I was lucky enough to grow up in East Malvern, in a dead end street – at the end of a road that went nowhere. We lived in the Gardiners Creek Valley, in the middle of parkland stretching from Holmesglen to St Kevin’s College, almost in the city. In fact we could and did, put a canoe in the creek near my house and paddle into the city then out into the bay.
Today the whole area is beautifully manicured creek and parks, as it should be. Not so when we lived there. While we had two well maintained parks looking out from our house, beside us was a clay pan for many years, baked and cracked during summer. On the other side of Dunlop Street was bracken and scrub, loosely fenced into horse paddocks that you could lease from the council.

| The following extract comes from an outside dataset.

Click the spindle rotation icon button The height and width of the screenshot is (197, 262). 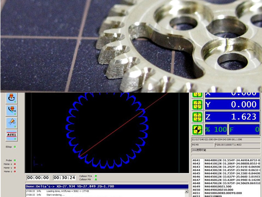pyautogui.click(x=12, y=98)
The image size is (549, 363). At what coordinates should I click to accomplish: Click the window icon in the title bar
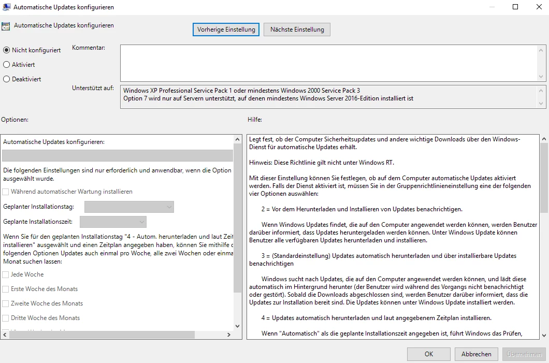pyautogui.click(x=6, y=7)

Our street sat on the highest point in the creek valley which was just as well, because every few years the creek would flood, with the water being up to 20ft deep. In the mid 70’s council decided to install drainage & resurface the football ground directly in front of our house, it certainly needed.

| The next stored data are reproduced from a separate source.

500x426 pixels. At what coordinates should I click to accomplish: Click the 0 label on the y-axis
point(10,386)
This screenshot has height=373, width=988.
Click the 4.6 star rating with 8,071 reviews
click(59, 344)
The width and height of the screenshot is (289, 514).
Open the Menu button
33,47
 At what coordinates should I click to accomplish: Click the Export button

In what was typical of the day council dumped about 10 tip-truck loads of topsoil on the hill that sloped down to the oval, almost in front of our house. It then sat there unmoved for almost a year.

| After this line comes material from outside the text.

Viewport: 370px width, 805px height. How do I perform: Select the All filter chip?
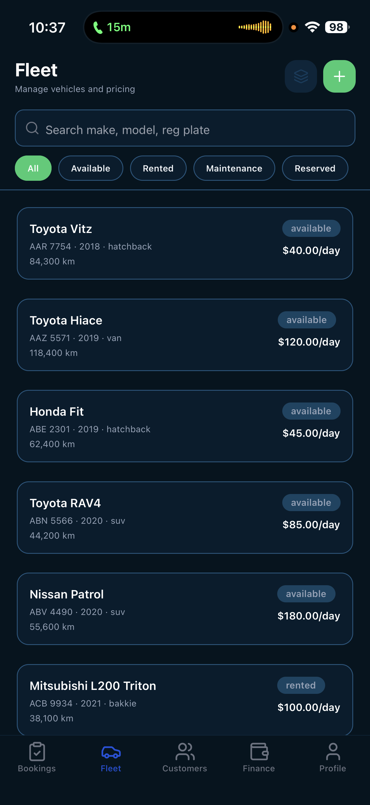[x=33, y=168]
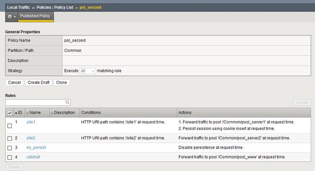Select the checkbox for rule site2

10,138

The whole area teemed with kids so naturally this pile became a huge draw card, with kids using it for anything from a slide to a sort of sand pit. As time went on the hill compacted and even us teens stooged around on it a bit.
This one sunny day on the weekend, we decide to tunnel through it, yes I know, no brain – no pain. So Barry, Paul & I take turns digging this tunnel until eventually we can see each other through the hole. It was toward the top so we only had to dig about a metre and a half.
Then we dig it out more until we can touch hands through the hole. Then Paul decides he’s crawling through and begins to expand the hole. He was going great guns and was in up to his waste when it all collapsed, burying the top half of his body. I may have panicked a bit as I started pulling his legs, trying to get him out, then that being useless I start trying to clear the dirt from on top of him.
Now this all took place within 20 seconds and I realise Barry is not digging, he’s measuring. This is where Barry was so quick thinking. He realised what I was doing wasn’t going to be fast enough so he calculated where Paul’s head should be and dug straight down to get air to Paul. He saved his life!
It took about 5 minutes to free Paul and his face was clogged with dirt. In typical Paul fashion he cleared his mouth and eyes and started joking about how he felt Barry’s fingers gouging around his eyes and all he could think of was zombie mole creatures.
Paul said that when he felt Barry’s fingers scooping dirt out of Paul’s mouth, it was the greatest relief he had ever felt. We talked about trying again and using wood to shore the tunnel, in the end though we had learned our lesson.